3 to 6 are other preferred embodiments of the scanning signal of the present invention. The scan signal of the scan line 15 in the Nth row of FIG. 3 has a second-level level, which is Vgh and Vg1. It can be seen from the figure that the level difference of the second sub-pixel 45 located on the scan line 15 of the N+1th row is 0, while the level difference of the first sub-pixel 41 located on the scan line 15 of the Nth row is still |Vgc1-Vg1 |, so the level difference of the first sub-pixel 41 is greater than the level difference of the second sub-pixel 45 . The scan signals in the embodiment of FIG. 4 all have four levels. The levels of the scanning signal of the scanning line 15 in the N−1th row are Vgh, Vgc1, Vgc3 and Vg1, and the levels of the scanning signal of the scanning line 15 in the Nth row are Vgh, Vgc2, Vgc4 and Vg1. The level difference of the first sub-pixel 41 located on the Nth scan line 15 is |Vgc1-Vg1|, and the level difference of the second sub-pixel 45 located on the N+1th scan line 15 is |Vgc2-Vg1| , and |Vgc1-Vg1|>|Vgc2-Vg1|.

The scanning signal of the Nth scanning line 15 in the embodiment in FIG. 5 has three levels, which are Vgh, Vgc2 and Vg1. The level difference of the second sub-pixel 45 located on the N+1-th scan line 15 is |Vgc2-Vg1|, while the level difference of the first sub-pixel 41 located on the N-th scan line 15 is the same as the previous embodiment , and |Vgc1-Vg1|>|Vgc2-Vg1|. The scanning signal of the Nth scanning line 15 in the embodiment of FIG. 6 has only two level levels, which are Vgh and Vg1. The level difference of the second sub-pixel 45 located on the N+1-th scan line 15 is 0, while the level difference of the first sub-pixel 41 located on the N-th scan line 15 is the same as that of the previous embodiment, so the first The level difference of the sub-pixel 41 is larger than the level difference of the second sub-pixel 45 .

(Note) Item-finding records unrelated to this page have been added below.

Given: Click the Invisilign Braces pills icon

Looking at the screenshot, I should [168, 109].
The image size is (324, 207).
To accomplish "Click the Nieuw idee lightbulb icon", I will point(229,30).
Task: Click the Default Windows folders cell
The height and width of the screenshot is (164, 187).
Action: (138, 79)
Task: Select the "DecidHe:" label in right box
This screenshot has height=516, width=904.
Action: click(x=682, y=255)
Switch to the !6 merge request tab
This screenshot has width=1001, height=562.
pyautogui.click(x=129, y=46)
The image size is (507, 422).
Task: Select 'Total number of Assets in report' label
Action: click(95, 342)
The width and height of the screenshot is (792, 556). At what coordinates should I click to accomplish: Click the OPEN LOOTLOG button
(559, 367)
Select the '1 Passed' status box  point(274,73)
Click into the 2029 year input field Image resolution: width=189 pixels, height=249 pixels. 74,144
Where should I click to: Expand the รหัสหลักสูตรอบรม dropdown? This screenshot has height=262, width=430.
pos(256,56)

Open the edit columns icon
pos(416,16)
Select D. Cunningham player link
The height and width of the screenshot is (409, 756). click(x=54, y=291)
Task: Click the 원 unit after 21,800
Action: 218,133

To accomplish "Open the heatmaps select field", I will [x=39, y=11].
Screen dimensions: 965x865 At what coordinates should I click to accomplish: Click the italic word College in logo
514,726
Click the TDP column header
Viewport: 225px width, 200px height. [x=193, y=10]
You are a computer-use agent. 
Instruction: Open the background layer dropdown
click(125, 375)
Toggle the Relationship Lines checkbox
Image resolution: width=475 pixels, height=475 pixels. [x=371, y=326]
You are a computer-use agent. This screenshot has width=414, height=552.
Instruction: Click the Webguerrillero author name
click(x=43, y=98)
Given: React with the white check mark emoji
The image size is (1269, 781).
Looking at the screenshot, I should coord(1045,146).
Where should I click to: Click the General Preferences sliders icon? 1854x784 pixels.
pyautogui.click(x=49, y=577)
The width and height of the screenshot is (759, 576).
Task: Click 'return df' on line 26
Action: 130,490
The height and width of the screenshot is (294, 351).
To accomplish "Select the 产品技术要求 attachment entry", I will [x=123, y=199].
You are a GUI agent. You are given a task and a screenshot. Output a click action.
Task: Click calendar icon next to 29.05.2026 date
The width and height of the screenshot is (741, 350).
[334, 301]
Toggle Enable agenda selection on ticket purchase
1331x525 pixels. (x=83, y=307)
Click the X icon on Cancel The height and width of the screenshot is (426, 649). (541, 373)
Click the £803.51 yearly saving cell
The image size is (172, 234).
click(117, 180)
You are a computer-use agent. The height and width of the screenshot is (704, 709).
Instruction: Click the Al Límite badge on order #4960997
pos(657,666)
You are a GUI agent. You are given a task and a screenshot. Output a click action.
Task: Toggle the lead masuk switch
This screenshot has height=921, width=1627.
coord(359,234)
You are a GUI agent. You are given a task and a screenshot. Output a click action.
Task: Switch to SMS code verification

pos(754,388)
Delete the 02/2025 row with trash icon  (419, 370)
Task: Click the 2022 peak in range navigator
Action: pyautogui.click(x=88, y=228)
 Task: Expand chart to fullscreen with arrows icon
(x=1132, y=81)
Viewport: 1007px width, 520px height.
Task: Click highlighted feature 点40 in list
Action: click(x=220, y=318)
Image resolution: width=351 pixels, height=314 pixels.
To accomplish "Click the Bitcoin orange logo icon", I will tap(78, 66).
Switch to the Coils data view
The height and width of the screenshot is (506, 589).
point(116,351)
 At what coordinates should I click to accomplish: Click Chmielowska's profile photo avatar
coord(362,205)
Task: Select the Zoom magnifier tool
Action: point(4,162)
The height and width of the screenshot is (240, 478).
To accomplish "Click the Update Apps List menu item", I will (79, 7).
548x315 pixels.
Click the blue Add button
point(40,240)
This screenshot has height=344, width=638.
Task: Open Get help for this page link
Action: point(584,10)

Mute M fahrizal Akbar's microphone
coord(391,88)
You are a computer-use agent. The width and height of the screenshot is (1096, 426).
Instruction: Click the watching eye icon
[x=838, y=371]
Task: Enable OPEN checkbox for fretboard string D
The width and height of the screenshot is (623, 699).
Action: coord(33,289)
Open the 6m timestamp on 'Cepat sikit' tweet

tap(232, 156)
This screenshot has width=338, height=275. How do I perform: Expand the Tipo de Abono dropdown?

Fig. 7 is a circuit diagram of another preferred embodiment of the present invention. As shown in the figure, the storage capacitor 47 of the second sub-pixel 45 in this embodiment is coupled to the common electrode Vcom, so the level of the second sub-pixel 45 will not be adjusted, but the level of the first sub-pixel 41 is still It will be adjusted by the scanning signal of the scanning line 15 in the previous row, so the level of the first sub-pixel 41 and the second sub-pixel 45 will still be different, so the liquid crystal in the sub-pixel 41, 45 area of the pixel 40 can also be deflected Different angles can solve the phenomenon of off-axis color cast. It can be known from the embodiment in FIG. 1 and FIG. 7 that, in addition to these two implementations, the present invention can also couple the storage capacitor 43 of the first sub-pixel 41 to the common electrode Vcom, and the storage capacitor 43 of the second sub-pixel 45 47 is coupled to the scanning line 15 of the next row, or the storage capacitors 43 and 47 of the first sub-pixel 41 and the second sub-pixel 45 are respectively coupled to the corresponding scanning line 15 of the next row, or even the first sub-pixel The storage capacitor 43 of 41 is coupled to the scan line 15 of the previous row, and the storage capacitor 47 of the second sub-pixel 45 is coupled to the scan line 15 of the next row, that is, to the scan line 15 of other rows.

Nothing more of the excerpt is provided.